Mindy non era solo un cane.
Era la parte più viva e silenziosa di me, quella che non chiedeva mai spiegazioni ma sapeva sempre cosa fare.
Molti la chiamavano rompiscatole, ma lei non abbaiava per rabbia: abbaiava per protezione. Leggeva le persone non dagli occhi, ma dal cuore, e capiva quando un’anima non era pulita o quando, invece, io avevo bisogno di essere salvata.
Senza alcun addestramento, era diventata il mio scudo e il mio respiro. Nei momenti in cui il panico mi stringeva il petto e l’aria sembrava un miraggio, lei si avvicinava, si incollava a me, e respirava più forte. Il mio respiro finiva per seguire il suo, e in quella sincronia tornavo a vivere. Era ossigeno puro.
E non ha salvato solo me.
Con le sue zampette delicate e la temperatura così alta da scaldarti anche in pieno inverno, ha tenuto compagnia a mia madre, strappandola alla solitudine e portandole sollievo nella malattia. Pesava appena tre chili, eppure era tutto cuore.
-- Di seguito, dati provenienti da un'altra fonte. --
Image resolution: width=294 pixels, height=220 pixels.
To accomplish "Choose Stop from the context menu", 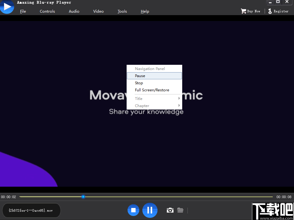I will click(139, 83).
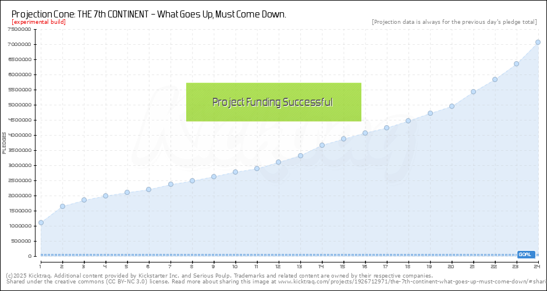Click the projection data note at top right
This screenshot has width=547, height=291.
point(454,22)
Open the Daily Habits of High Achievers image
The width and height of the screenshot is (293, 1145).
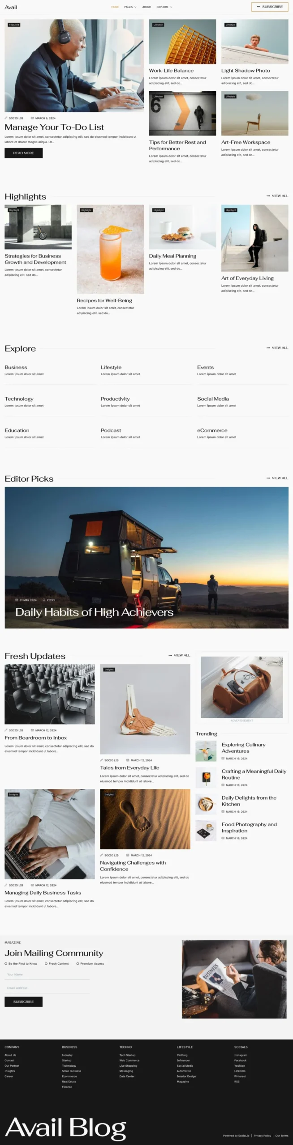pos(147,557)
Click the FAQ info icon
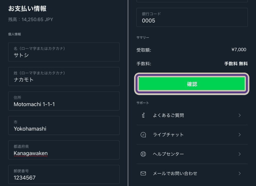This screenshot has width=256, height=186. [143, 115]
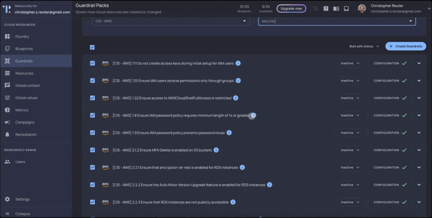Click the Create Guardrails button
Screen dimensions: 432x218
[x=406, y=46]
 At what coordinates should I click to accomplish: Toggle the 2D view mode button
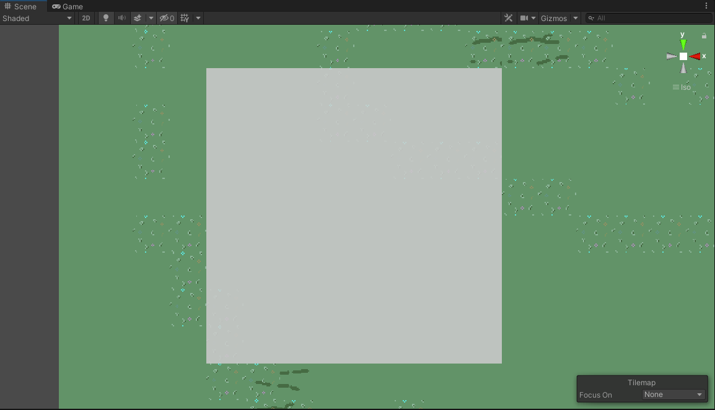pos(86,18)
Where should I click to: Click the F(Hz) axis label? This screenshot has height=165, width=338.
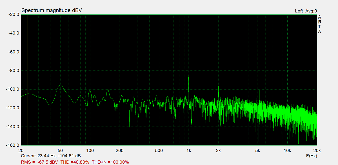tap(311, 156)

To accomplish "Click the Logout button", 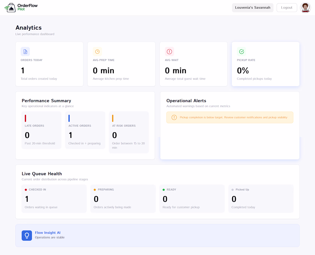I will pos(287,8).
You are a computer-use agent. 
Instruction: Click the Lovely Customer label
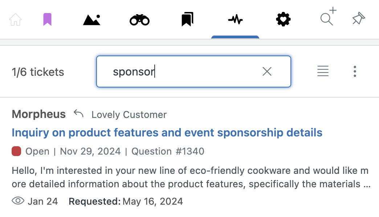129,115
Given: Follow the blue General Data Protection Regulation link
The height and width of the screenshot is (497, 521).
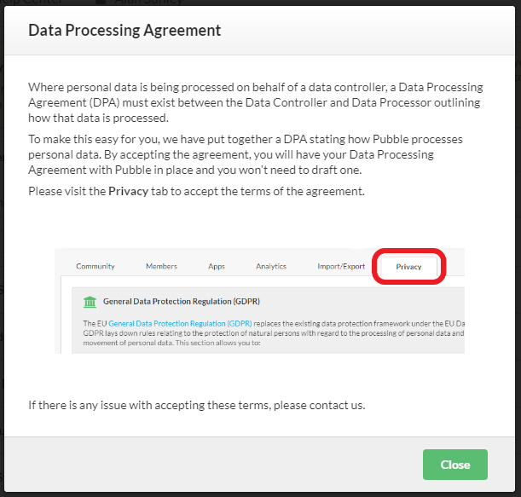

L’ossigeno che un giorno le è mancato è stato lo stesso che tante volte ci ha donato.
E da ieri, il suo cuore, quello che troppe volte ha battuto al posto del mio, si è fermato.
Io non sono una che crede nell’aldilà.
So che in questi casi si dice che i cani attraversino un ponte… io non so se sia vero, ma spero che per un’anima così pura ci sia qualcosa di ancora più bello. Che possa essere l’angelo di un’altra persona, anche se, egoisticamente, avrei voluto che rimanesse per sempre il mio.
Mindy è cucita sotto la mia pelle, intrecciata alle mie ossa, radicata nel mio cuore.
E ogni volta che chiuderò gli occhi e sentirò un respiro calmo accanto a me, saprò che è lei, ancora qui, a proteggermi.